What tl;dv does

tl;dv (short for "too long; didn't view") is an AI meeting assistant that joins calls on Zoom, Google Meet, and Microsoft Teams, records the conversation, generates a multilingual transcript, and produces structured summaries, action items, and timestamped highlights. The product distinguishes itself with multi-meeting intelligence — rather than treating each call as a standalone artifact, it lets users query across hundreds of past conversations to surface trends, customer feedback, and competitive intel.

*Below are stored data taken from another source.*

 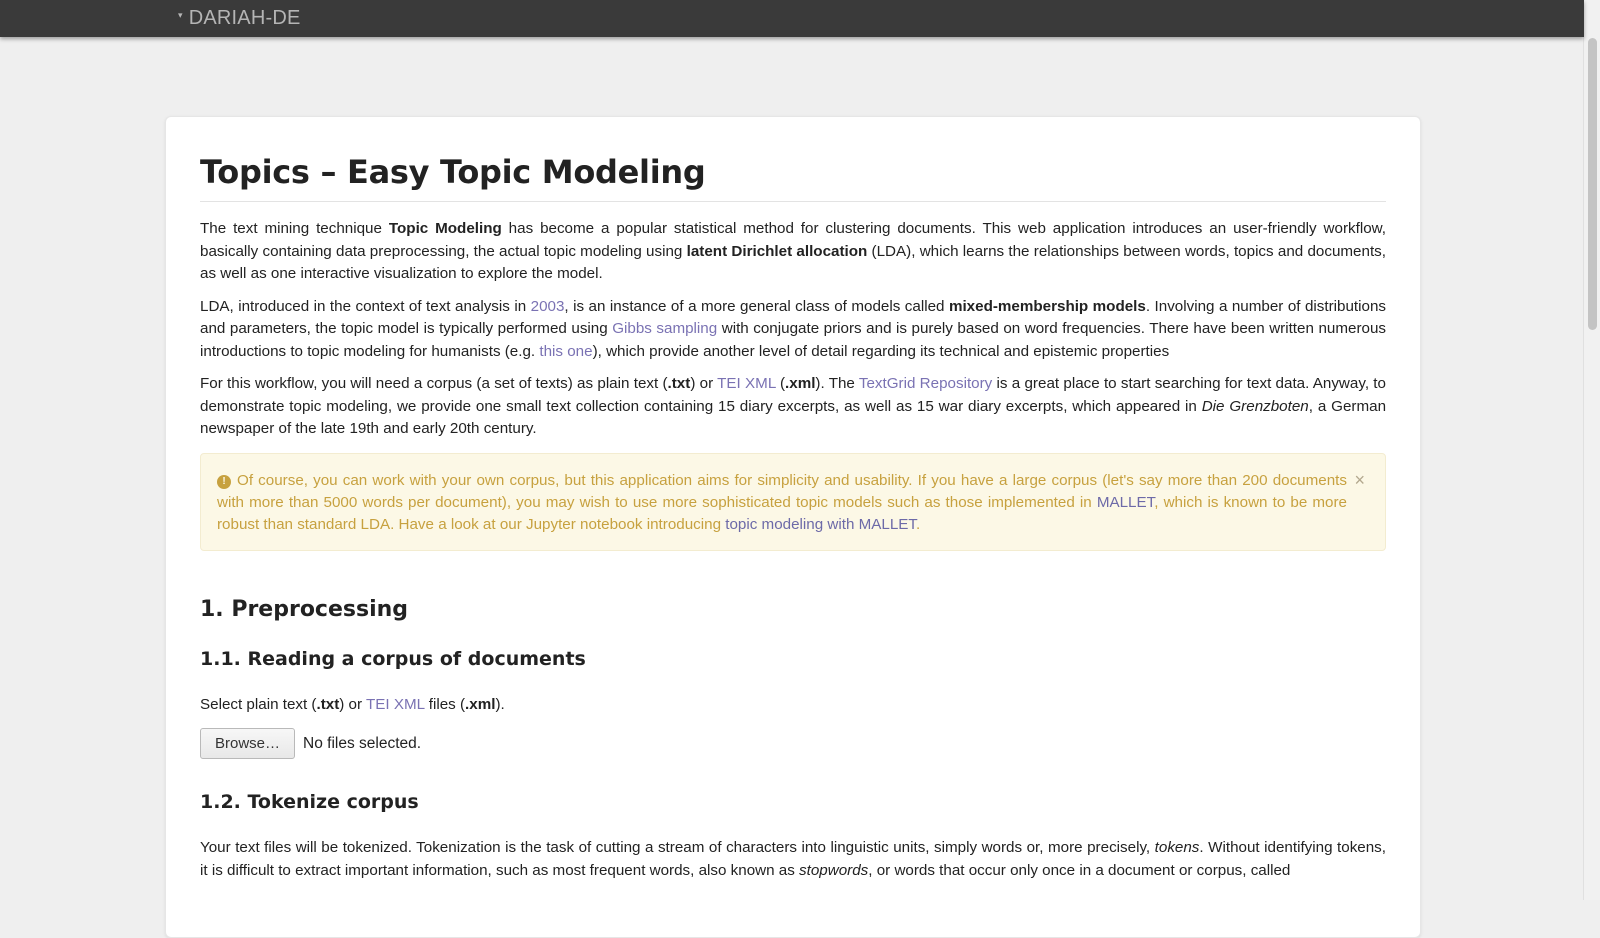 I want to click on top-navbar: ▾ DARIAH-DE, so click(x=792, y=18).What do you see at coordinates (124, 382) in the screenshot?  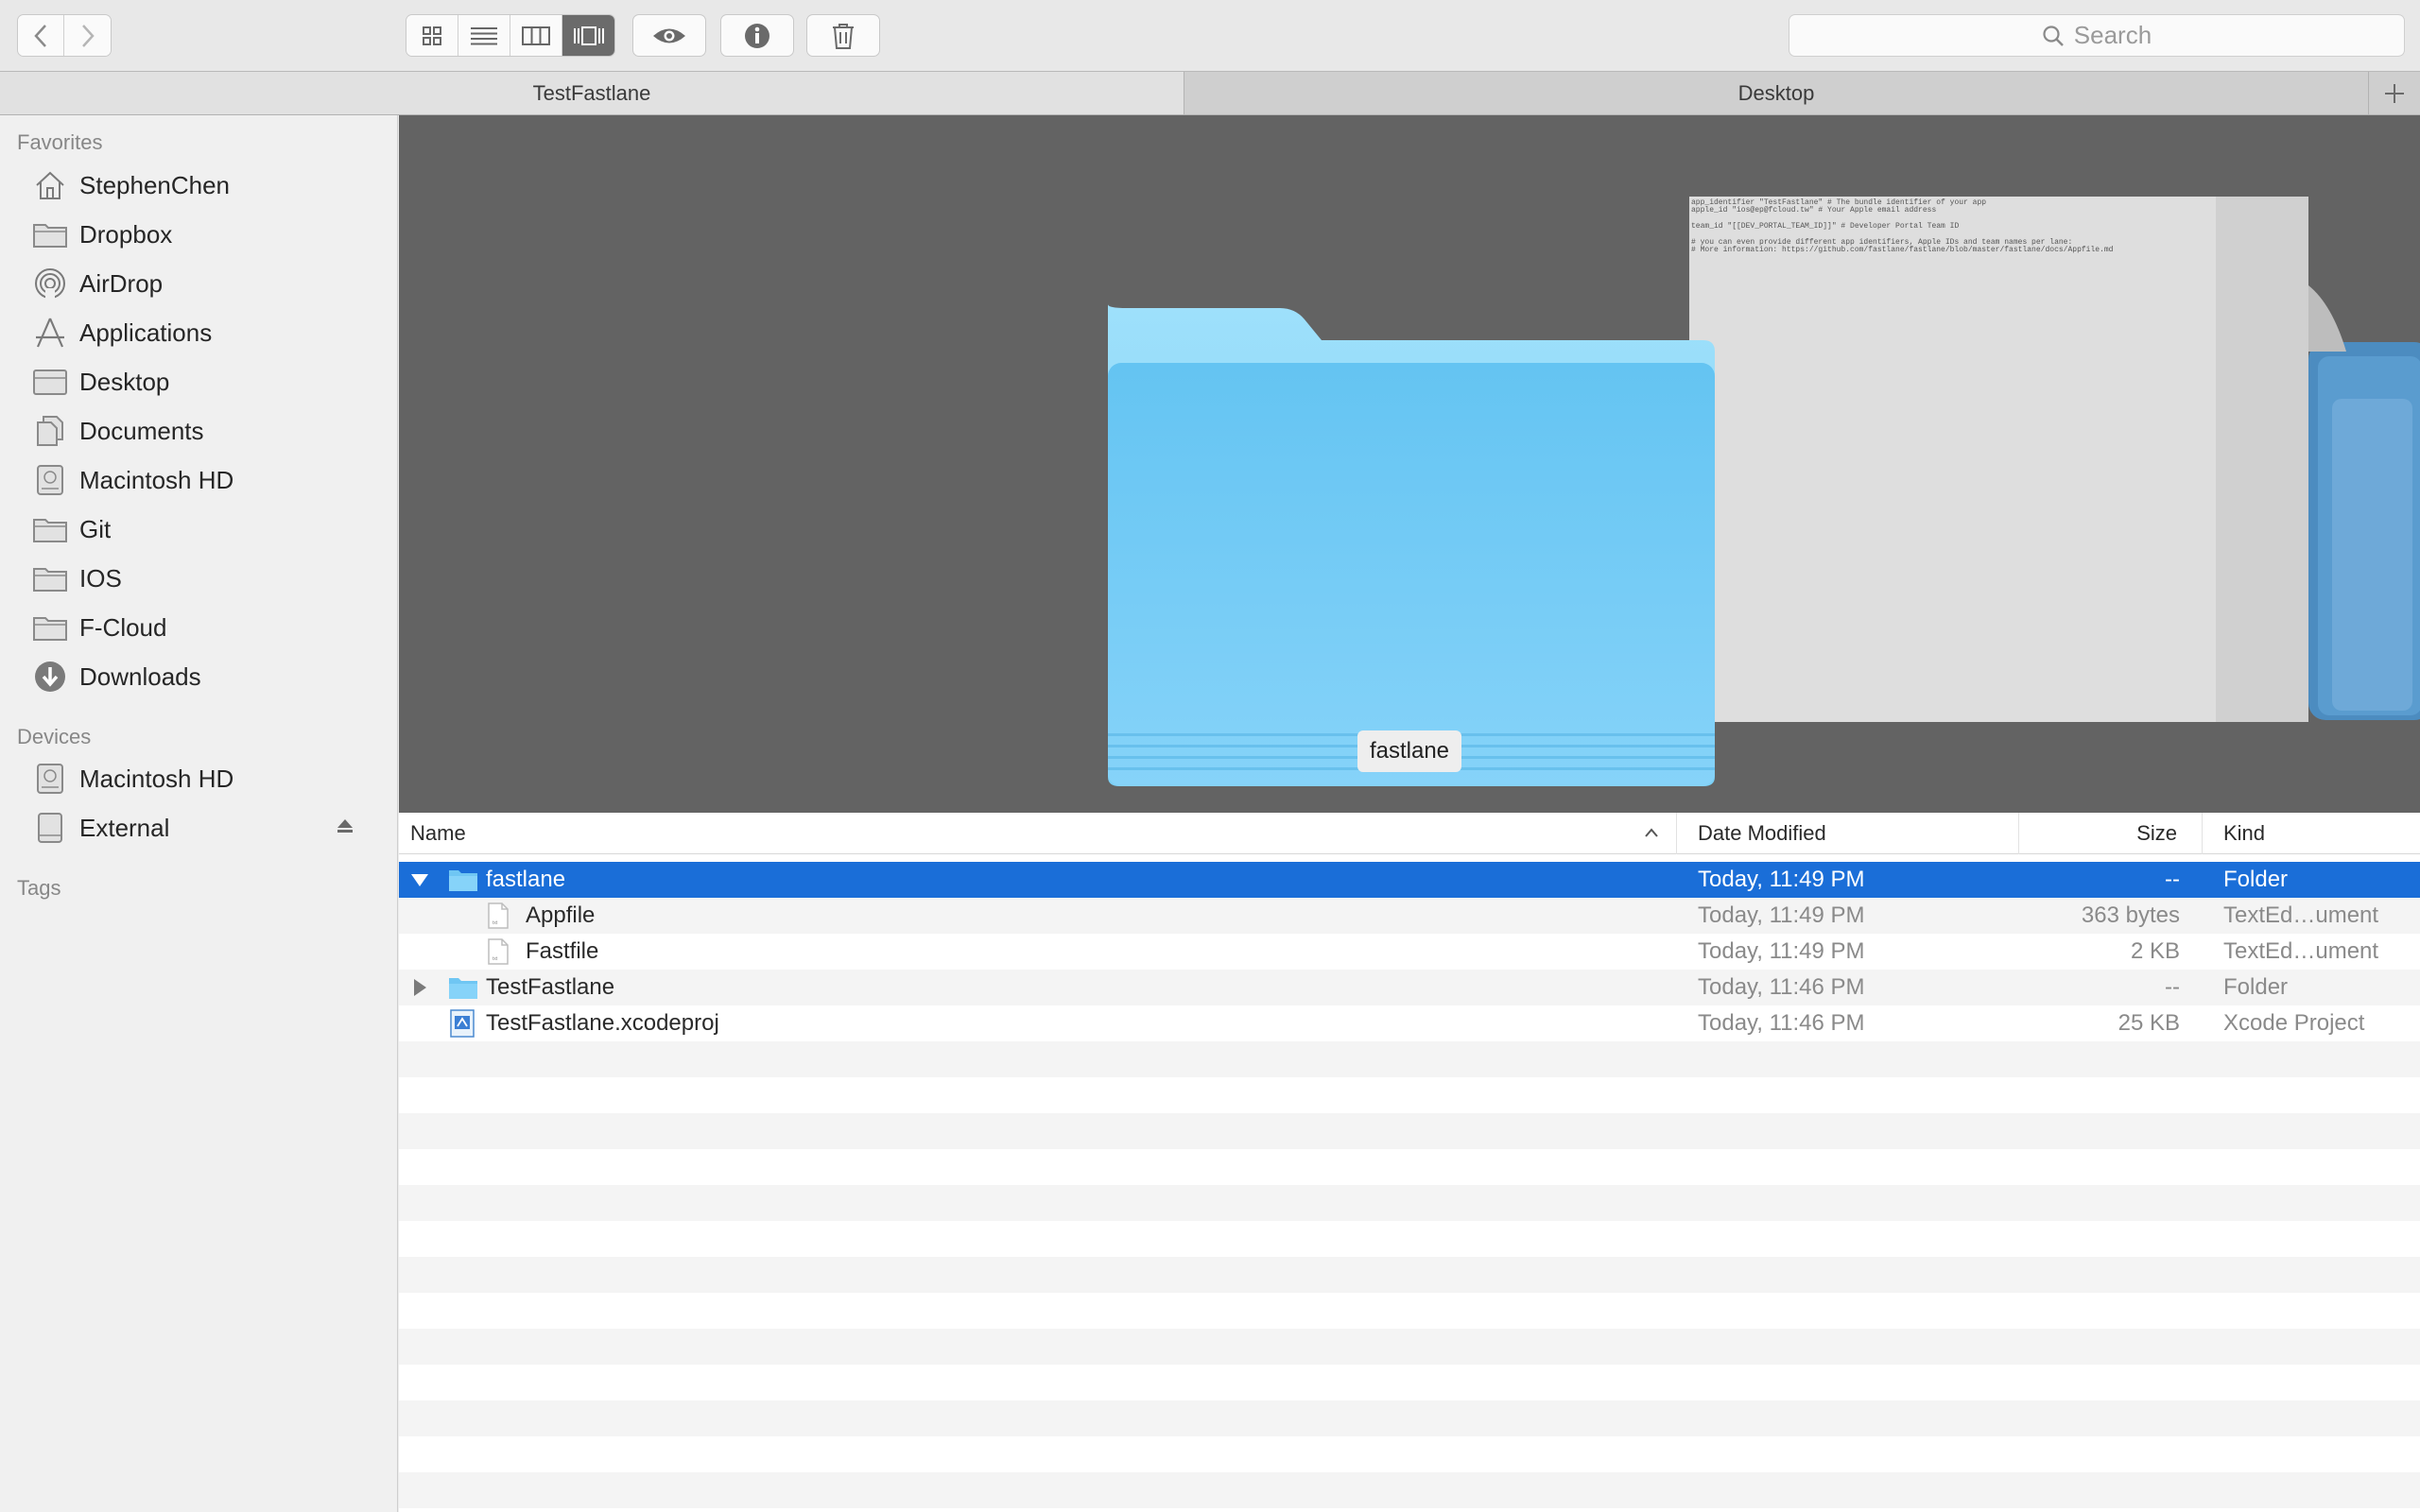 I see `sidebar-item-label: Desktop` at bounding box center [124, 382]. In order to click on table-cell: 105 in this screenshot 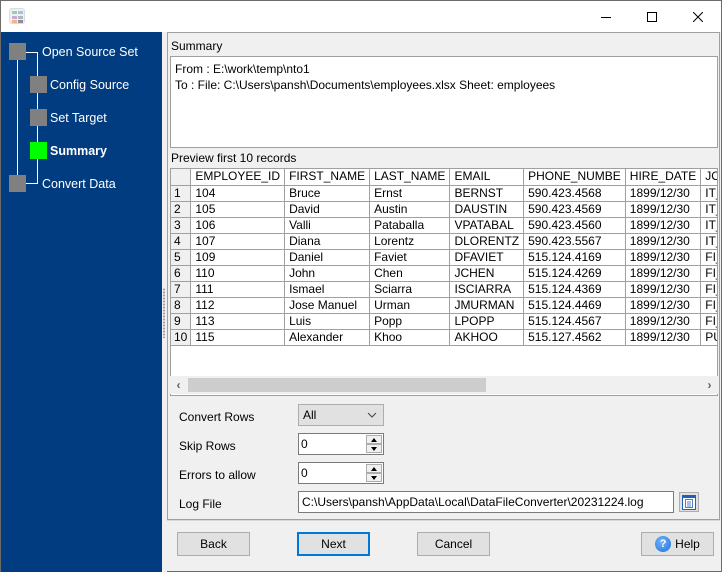, I will do `click(238, 209)`.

The platform offers AI-generated reports across meetings ("What did customers say about pricing this quarter?"), CRM playbooks that auto-update HubSpot or Salesforce, and integrations with 6,000+ tools via Zapier. Built with European data-compliance requirements in mind from day one, tl;dv has become the leading European meeting-intelligence tool.

Who it's for

tl;dv targets sales teams, customer success, product managers, recruiters, and consultants — anyone whose day is full of recurring meetings whose insights need to be extracted, shared, and acted on. It is popular with European companies that value GDPR-native architecture and is widely used at startups and SMBs as a more affordable alternative to Otter, Gong, and Fireflies.

Pricing

tl;dv offers a generous free tier and paid plans starting around $18 per user per month for Pro, plus a Business tier for larger teams with admin controls and SSO.

Team & funding

tl;dv was founded in 2020 by Raphael Allstadt (CEO), Carlo Thissen, and Asaf Mostovicz in Munich, Germany. The company raised €4.3M in a single seed round in June 2022 led by Big Bets, then bootstrapped its growth. By 2025, tl;dv had crossed eight figures in annual recurring revenue, was profitable at 20-30% margins, and reported more than 2 million users across 21,000+ customer organizations.

Position vs competitors

tl;dv competes with Otter.ai, Fireflies, Fathom, Read.ai, and Gong, all US-based. It differentiates on European data residency and compliance, multi-meeting intelligence rather than single-call summarization, and a whole-company seat model rather than sales-only licensing.